SOURCE DOCUMENT Block Start

Singapore’s central bank yesterday eased monetary policy as the city-state, seen as a bellwether for the health of global trade, heads for a deep recession due to the coronavirus pandemic.
The easing echoes moves made by other countries and comes after data last week showed the city-state suffered its sharpest contraction in the first quarter since the global financial crisis.
The Monetary Authority of Singapore (MAS), which uses the exchange rate as its main policy tool rather than a benchmark interest rate, recentered its currency band downwards and flattened the slope at which the Singapore dollar is allowed to move against a basket of currencies of its major trading partners to zero — effectively weakening the local unit.
Photo: Bloomberg
The MAS has never before taken those two steps at the same meeting.
All 16 economists in a Bloomberg survey projected the MAS would take that dual action.
“Major uncertainty remains. The recovery in the global economy will depend on the epidemiological course of the pandemic and the efficacy of policy responses,” the MAS said.
It was supposed to issue its next policy statement next month, but brought it forward as the country reels from the economic impact of the virus. Singapore is one of the world’s most open economies, and is usually hit hardest and earliest during any global shock.

SOURCE DOCUMENT Block End
GIVEN ENTRIES Block Start

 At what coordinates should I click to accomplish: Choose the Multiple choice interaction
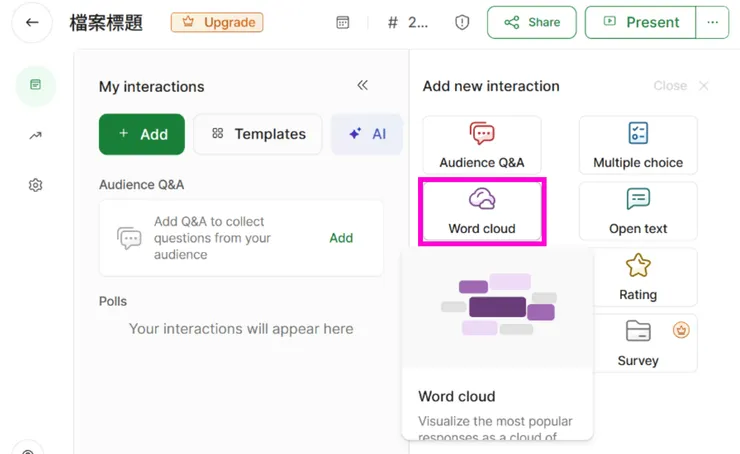pos(638,145)
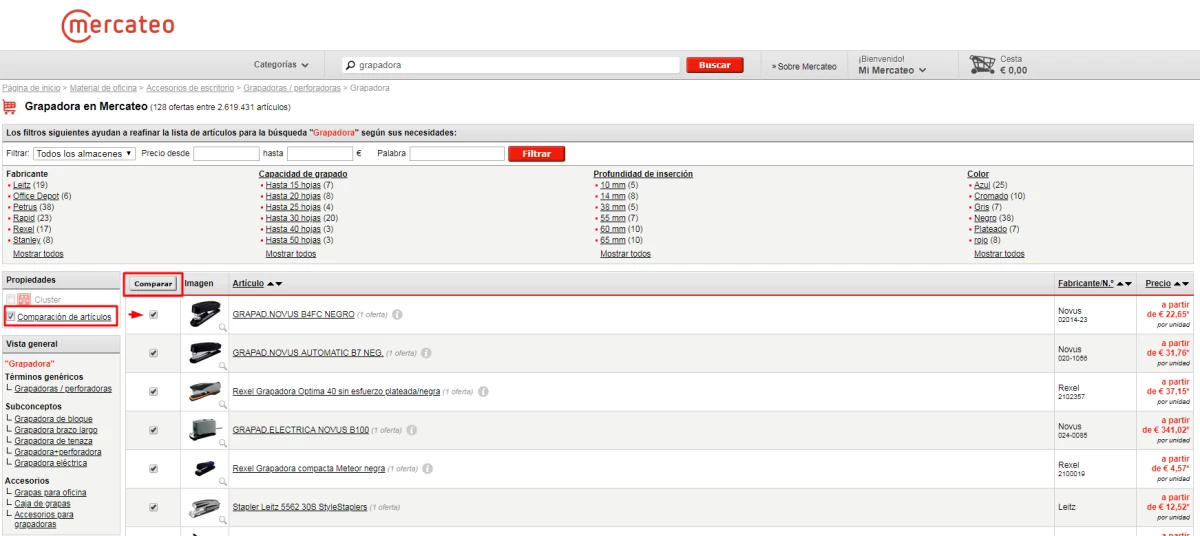Click the red Filtrar button
1200x536 pixels.
pos(536,154)
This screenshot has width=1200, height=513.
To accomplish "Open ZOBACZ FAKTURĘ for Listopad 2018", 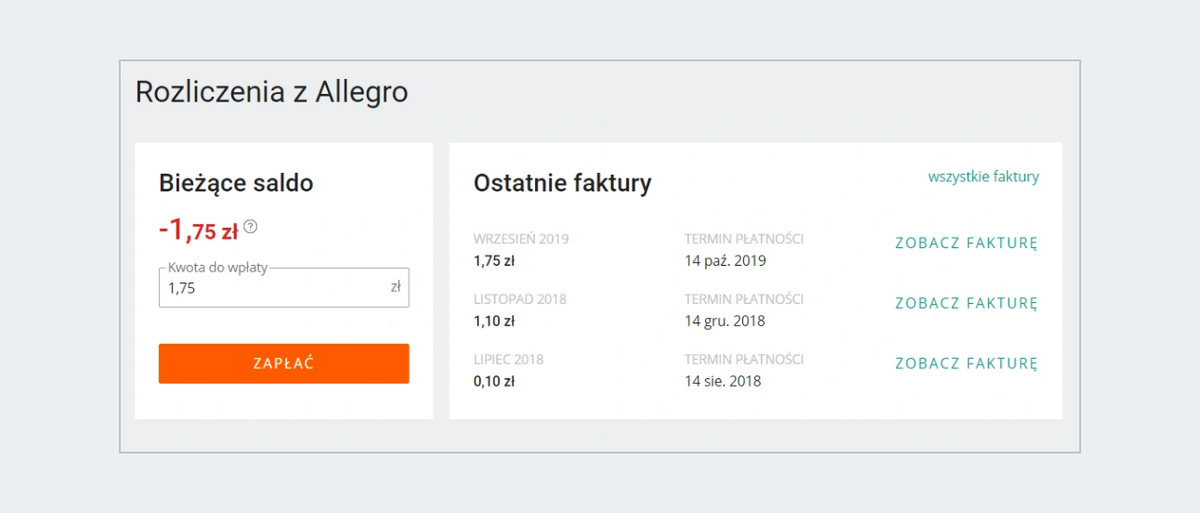I will pos(966,303).
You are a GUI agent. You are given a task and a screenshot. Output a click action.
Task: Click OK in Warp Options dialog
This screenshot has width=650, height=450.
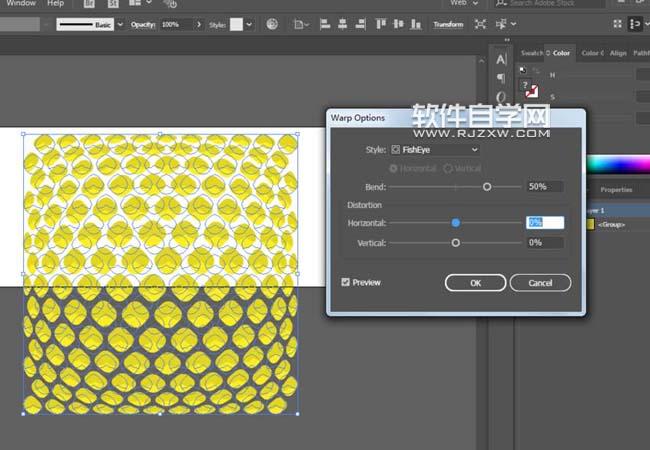(475, 283)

GIVEN ENTRIES Block End

◆ WHAT IS NEEDED ◆
In the article on Singapore's monetary easing, what does the Monetary Authority of Singapore use as its main policy tool?

◆ REPLY ◆
The exchange rate, rather than a benchmark interest rate.